In 1916 Scott migrated with his wife and children to California where his brothers George, Henry and Alfred had already settled. He set up a studio at 340 Kearny Street, San Francisco in 1918, and lived in Berkeley. By 1920 he had moved to 21 Stockton Street, near Geary, San Francisco, where he was advertising prints for 50 cents each. He contributed panoramic and other imagery of nautical activities on San Francisco Bay to yachting and boating magazines, and his pictures, examples of which he donated to the California Historical Society in 1936, provide a valuable record of the landscape of the city. He was a member of the Seattle Camera Club probably through correspondence and contribution of photos for exhibits, and was producing panoramic views well into the 1930s. His residence is listed as Boston and occupation "scenic photographer" on his WW2 draft registration card of April 1942.

==Personal life==
Scott's American draft registration card in WWI of September 12, 1918, records "Robert Scott, photographer, resident of 594, 62nd Street, Oakland, Alameda County, CA.," as "Tall Height, Medium Build, Blue Eyes, and Brown Hair, 3 Fingers from left hand lost, physically disqualified." He separated from his wife in 1920 and in 1924 briefly returned to Sydney where another brother James lived, then returned to San Francisco in September 1924, after which no securely dated images from Australia in the 1920s have been located.
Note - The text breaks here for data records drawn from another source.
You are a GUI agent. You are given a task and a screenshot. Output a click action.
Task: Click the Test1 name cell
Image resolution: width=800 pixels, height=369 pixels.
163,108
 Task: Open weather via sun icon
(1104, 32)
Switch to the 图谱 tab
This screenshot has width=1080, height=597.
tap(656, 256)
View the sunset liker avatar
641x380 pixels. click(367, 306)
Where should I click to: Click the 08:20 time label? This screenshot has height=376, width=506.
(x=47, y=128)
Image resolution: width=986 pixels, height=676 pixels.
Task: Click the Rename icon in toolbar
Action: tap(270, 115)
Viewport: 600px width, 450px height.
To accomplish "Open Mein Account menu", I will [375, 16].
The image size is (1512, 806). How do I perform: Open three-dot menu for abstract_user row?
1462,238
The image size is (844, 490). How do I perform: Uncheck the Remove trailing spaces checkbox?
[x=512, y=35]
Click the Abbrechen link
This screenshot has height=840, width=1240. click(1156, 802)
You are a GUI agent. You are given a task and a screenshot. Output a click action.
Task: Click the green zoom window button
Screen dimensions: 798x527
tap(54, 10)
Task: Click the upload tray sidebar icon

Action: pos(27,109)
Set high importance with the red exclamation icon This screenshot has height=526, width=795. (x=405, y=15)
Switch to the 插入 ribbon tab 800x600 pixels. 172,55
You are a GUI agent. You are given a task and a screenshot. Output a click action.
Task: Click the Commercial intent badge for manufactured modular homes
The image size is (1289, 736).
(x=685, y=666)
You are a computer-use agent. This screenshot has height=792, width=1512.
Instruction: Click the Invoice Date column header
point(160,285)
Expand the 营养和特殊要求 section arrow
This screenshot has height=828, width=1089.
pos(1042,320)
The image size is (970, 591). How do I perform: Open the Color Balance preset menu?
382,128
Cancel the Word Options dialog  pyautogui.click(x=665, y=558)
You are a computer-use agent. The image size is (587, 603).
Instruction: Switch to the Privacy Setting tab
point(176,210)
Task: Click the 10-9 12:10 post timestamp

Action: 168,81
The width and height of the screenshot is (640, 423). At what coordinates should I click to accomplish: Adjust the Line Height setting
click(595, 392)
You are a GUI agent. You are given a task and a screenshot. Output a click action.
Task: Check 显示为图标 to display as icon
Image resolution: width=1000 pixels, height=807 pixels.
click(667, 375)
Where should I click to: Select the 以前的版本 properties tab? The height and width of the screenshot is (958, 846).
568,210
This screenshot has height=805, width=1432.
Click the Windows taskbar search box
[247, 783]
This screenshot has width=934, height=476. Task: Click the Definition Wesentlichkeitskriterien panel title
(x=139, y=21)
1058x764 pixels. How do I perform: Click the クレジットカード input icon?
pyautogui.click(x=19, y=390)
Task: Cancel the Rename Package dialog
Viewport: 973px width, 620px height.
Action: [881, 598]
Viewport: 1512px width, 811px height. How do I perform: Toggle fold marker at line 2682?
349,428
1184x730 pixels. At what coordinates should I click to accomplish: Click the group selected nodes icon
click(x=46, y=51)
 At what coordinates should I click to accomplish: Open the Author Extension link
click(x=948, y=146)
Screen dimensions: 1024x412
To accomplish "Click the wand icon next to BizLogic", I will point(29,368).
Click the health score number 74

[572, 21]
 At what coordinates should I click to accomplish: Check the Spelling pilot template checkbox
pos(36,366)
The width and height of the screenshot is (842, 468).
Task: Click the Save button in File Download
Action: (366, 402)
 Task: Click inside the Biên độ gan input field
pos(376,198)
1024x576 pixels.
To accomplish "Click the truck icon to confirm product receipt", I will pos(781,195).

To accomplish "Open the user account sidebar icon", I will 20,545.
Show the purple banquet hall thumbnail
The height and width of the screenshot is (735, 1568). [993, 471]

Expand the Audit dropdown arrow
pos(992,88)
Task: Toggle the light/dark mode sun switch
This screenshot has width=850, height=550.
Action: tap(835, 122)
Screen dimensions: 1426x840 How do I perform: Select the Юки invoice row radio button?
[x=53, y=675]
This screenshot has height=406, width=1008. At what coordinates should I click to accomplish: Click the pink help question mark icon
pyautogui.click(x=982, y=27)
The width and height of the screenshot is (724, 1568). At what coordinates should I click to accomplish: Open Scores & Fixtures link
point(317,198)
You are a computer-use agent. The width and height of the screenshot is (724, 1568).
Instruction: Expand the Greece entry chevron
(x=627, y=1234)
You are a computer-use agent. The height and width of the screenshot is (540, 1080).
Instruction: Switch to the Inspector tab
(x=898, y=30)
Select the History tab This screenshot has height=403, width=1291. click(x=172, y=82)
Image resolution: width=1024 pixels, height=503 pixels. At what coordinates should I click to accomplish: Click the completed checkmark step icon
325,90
Scott may have married again in the USA around 1928. He died in 1944.

== Collections ==
Some fifty works are held in Australian public and private collections:

- National Gallery of Australia
- Queensland Gallery of Art
- State Library of New South Wales
- State Library of Victoria
- Castlemaine Art Museum

The fate of the Scott archive is unknown, and none of his negatives are known to have survived.